Source records
+ + + + +

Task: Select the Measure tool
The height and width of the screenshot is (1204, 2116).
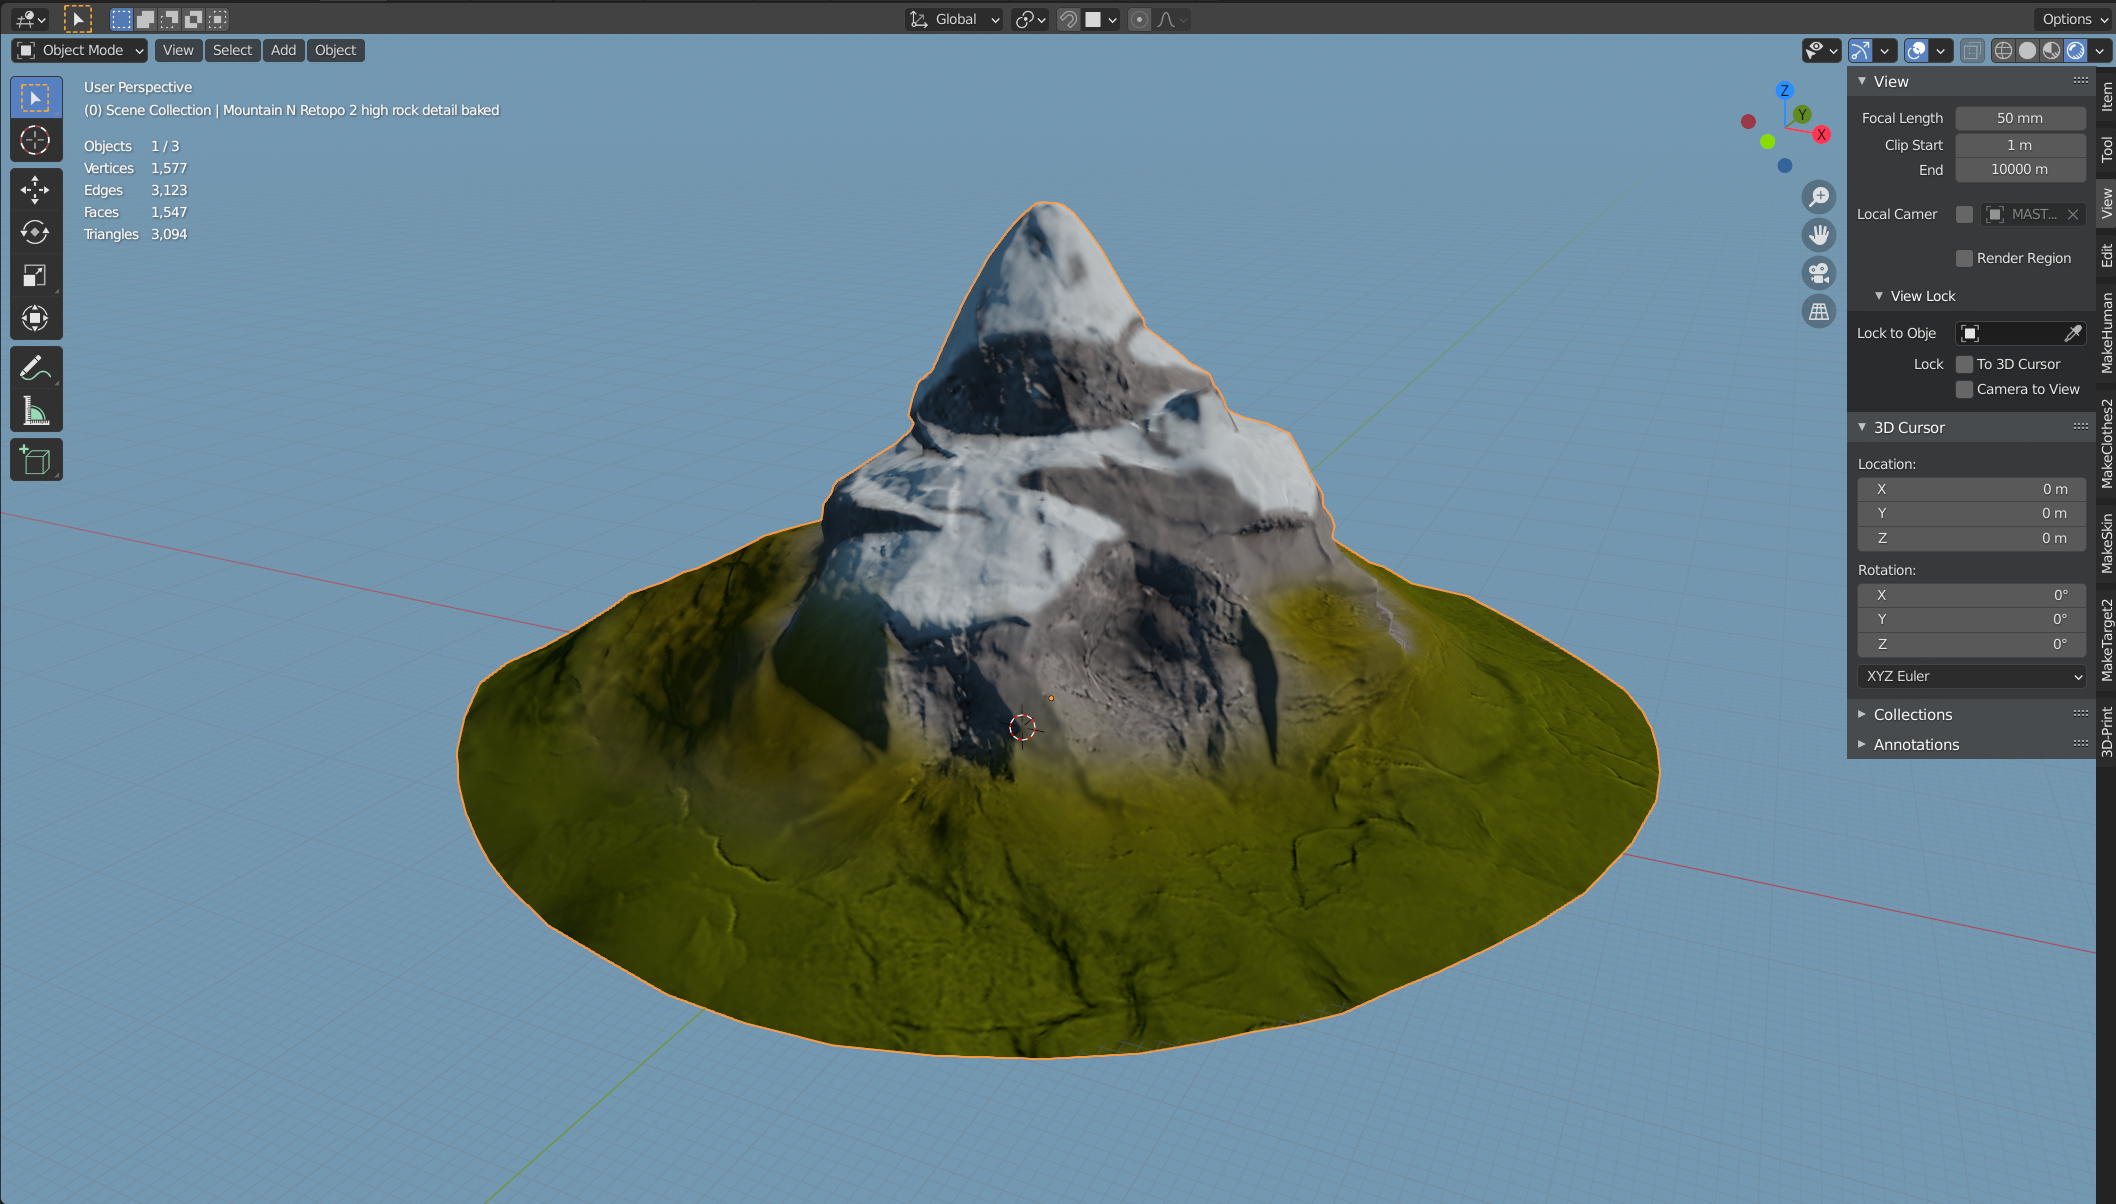Action: click(35, 411)
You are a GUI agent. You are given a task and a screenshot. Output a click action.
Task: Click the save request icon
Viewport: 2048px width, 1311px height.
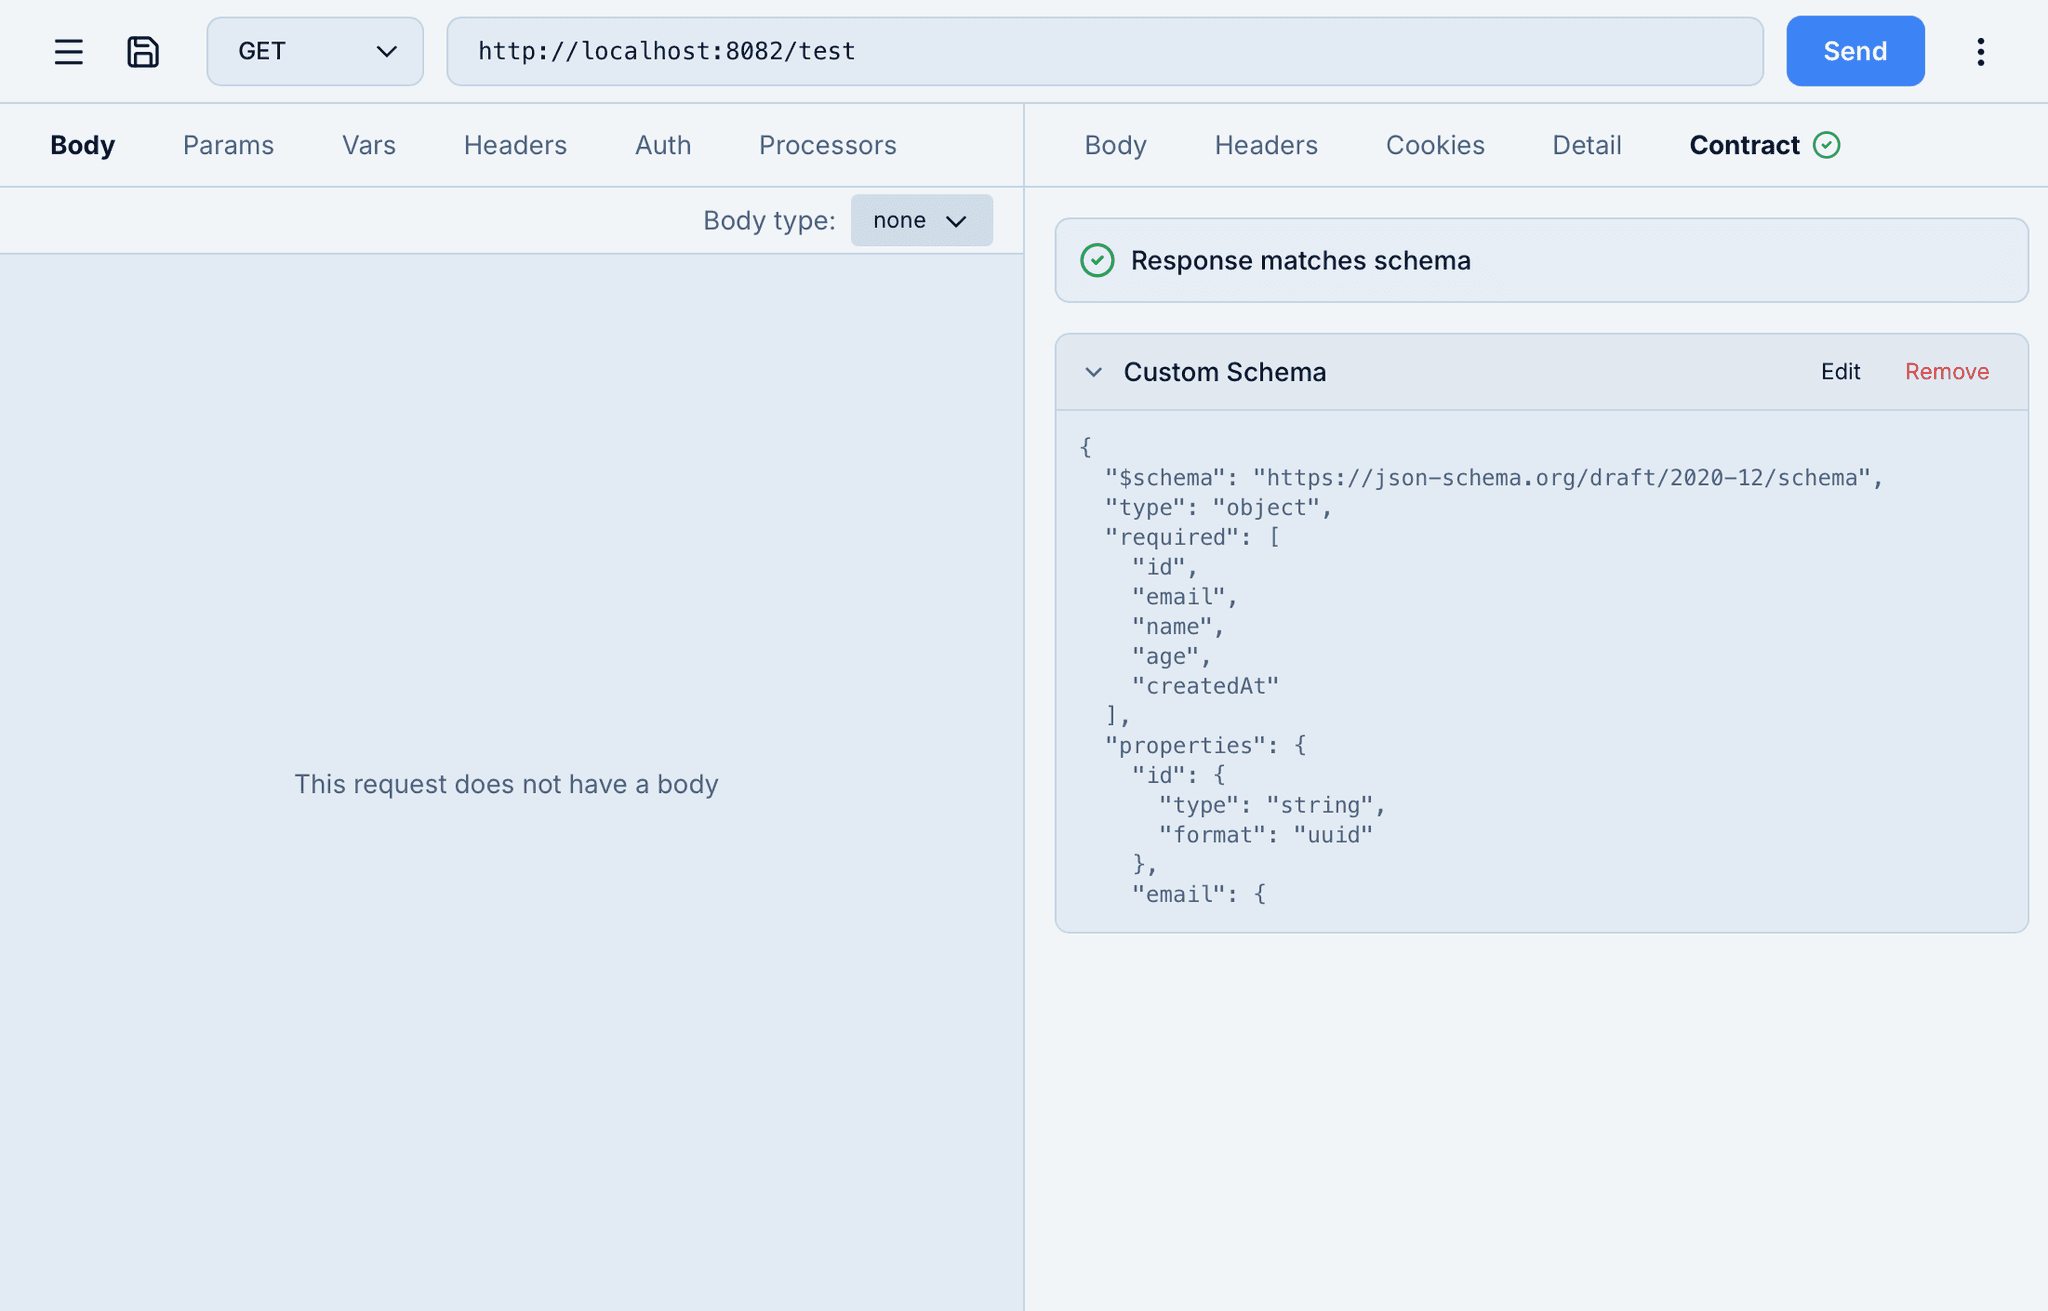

+ + + + +

- **WHAT YOU SHOULD DO**
Line by line, write out the entries exactly, and leave the pictures out.

- **WRITTEN SOLUTION**
Task: Select the Measure tool
The height and width of the screenshot is (1204, 2116).
Action: click(35, 411)
You are a GUI agent. You are given a task and a screenshot. Output a click action.
Task: Click the save request icon
Viewport: 2048px width, 1311px height.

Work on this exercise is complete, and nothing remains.